> [The request]
Rewrite the entries from the line containing "Click Wild Card Playoffs link for 2014" through the end, putting "Settings" wherever "Connections" appears and leaving everything else the same. Don't include the pictures in your answer.

>> BEGIN Recorded information

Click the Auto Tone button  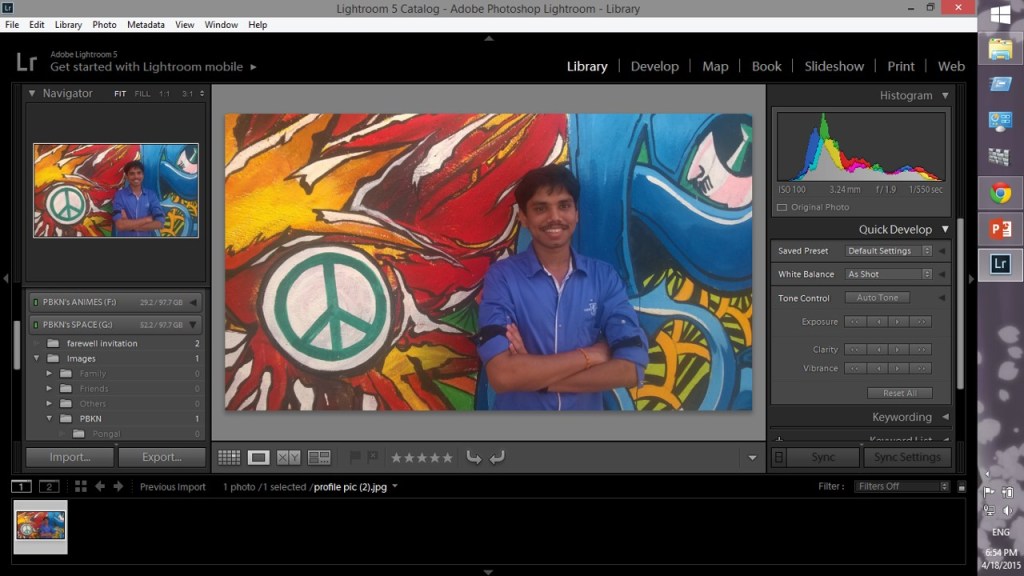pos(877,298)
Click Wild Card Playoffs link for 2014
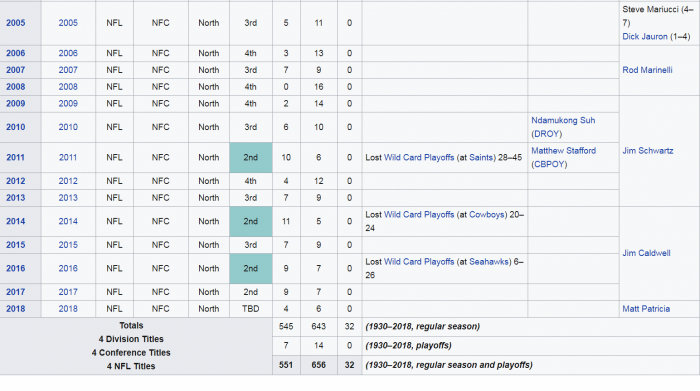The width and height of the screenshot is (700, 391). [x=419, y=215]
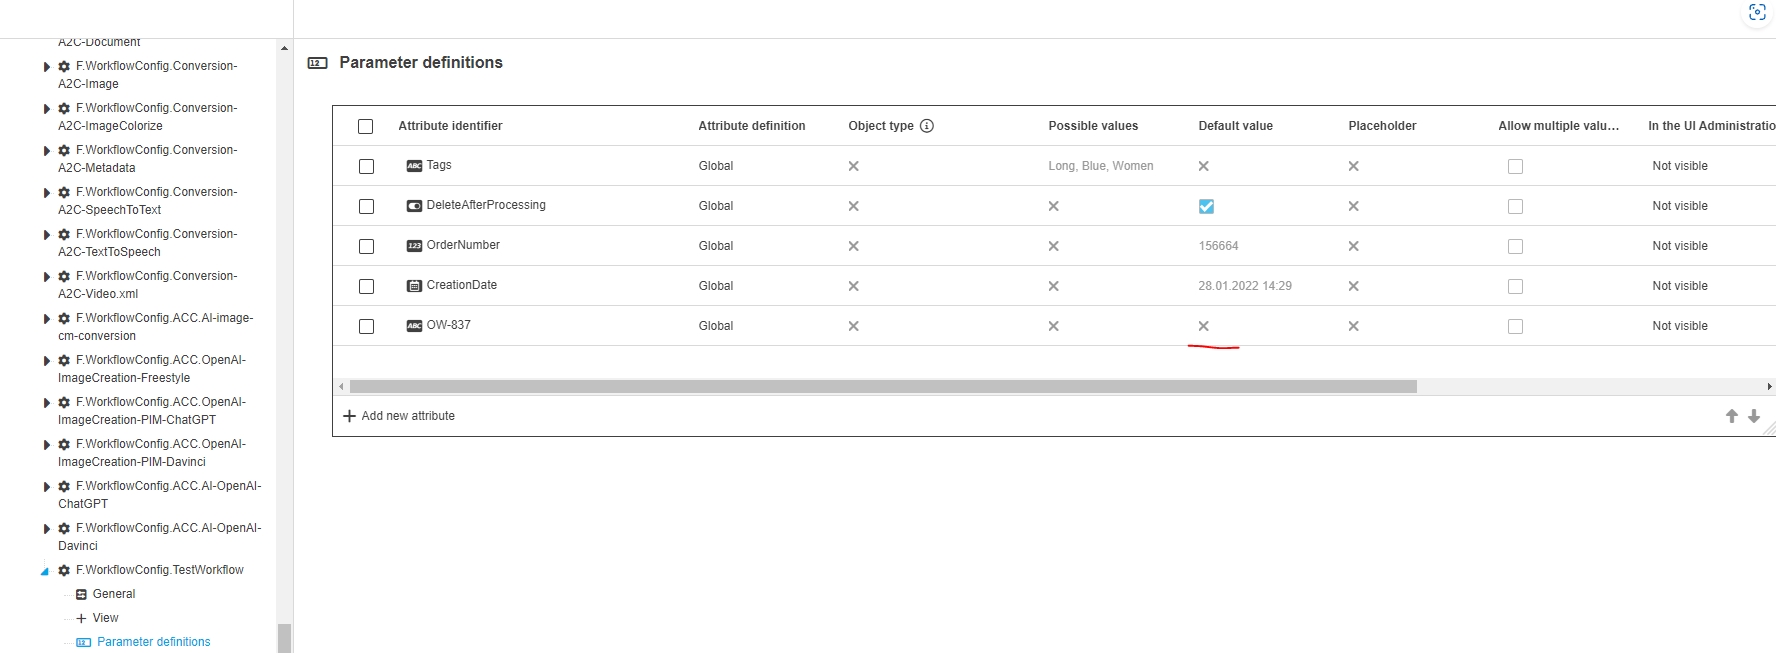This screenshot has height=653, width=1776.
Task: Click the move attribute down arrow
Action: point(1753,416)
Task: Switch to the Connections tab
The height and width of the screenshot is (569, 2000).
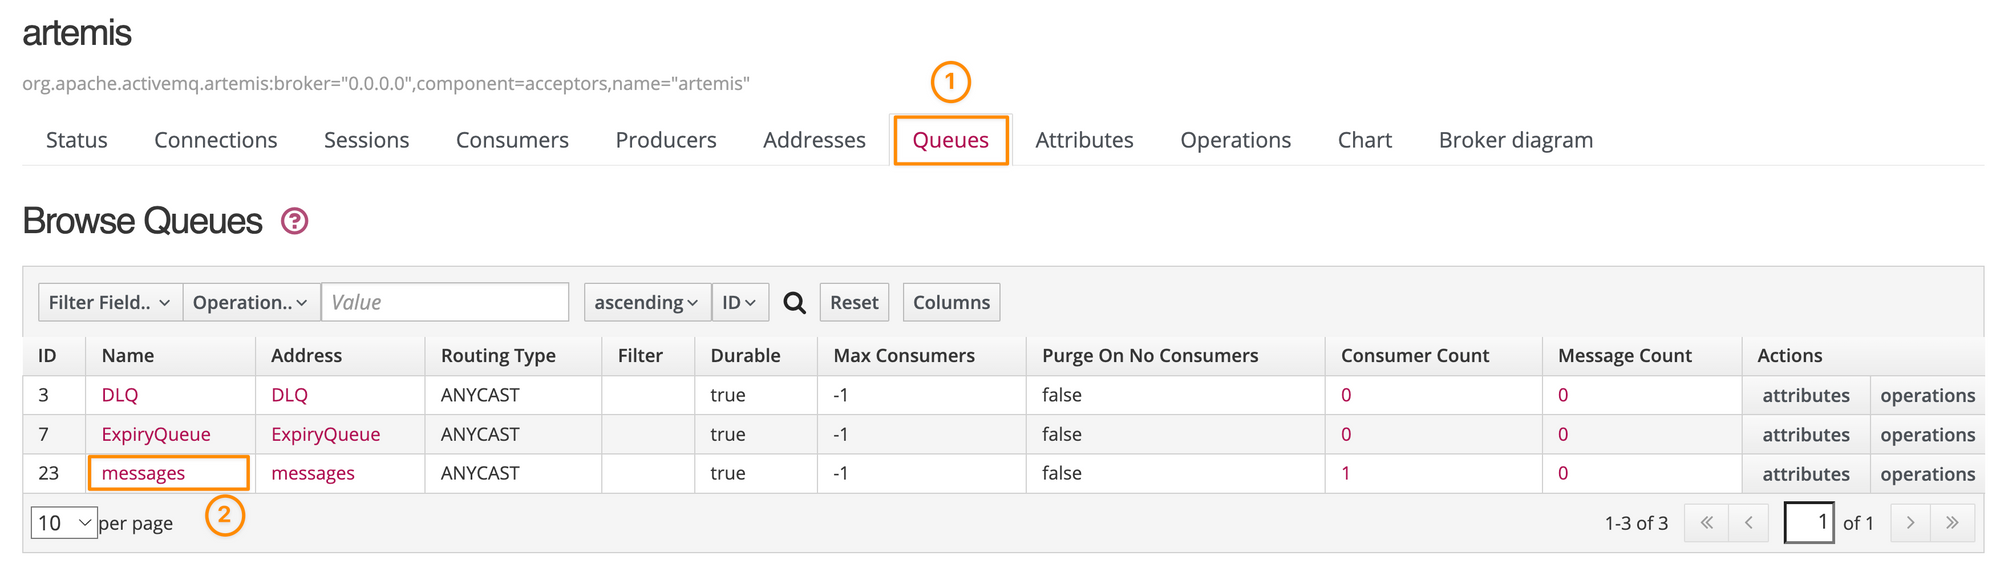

>> END Recorded information

> [Exercise result]
Click Wild Card Playoffs link for 2014
The width and height of the screenshot is (700, 391). [x=419, y=215]
This screenshot has height=653, width=1776.
Task: Click the move attribute down arrow
Action: point(1753,416)
Task: Switch to the Settings tab
The height and width of the screenshot is (569, 2000).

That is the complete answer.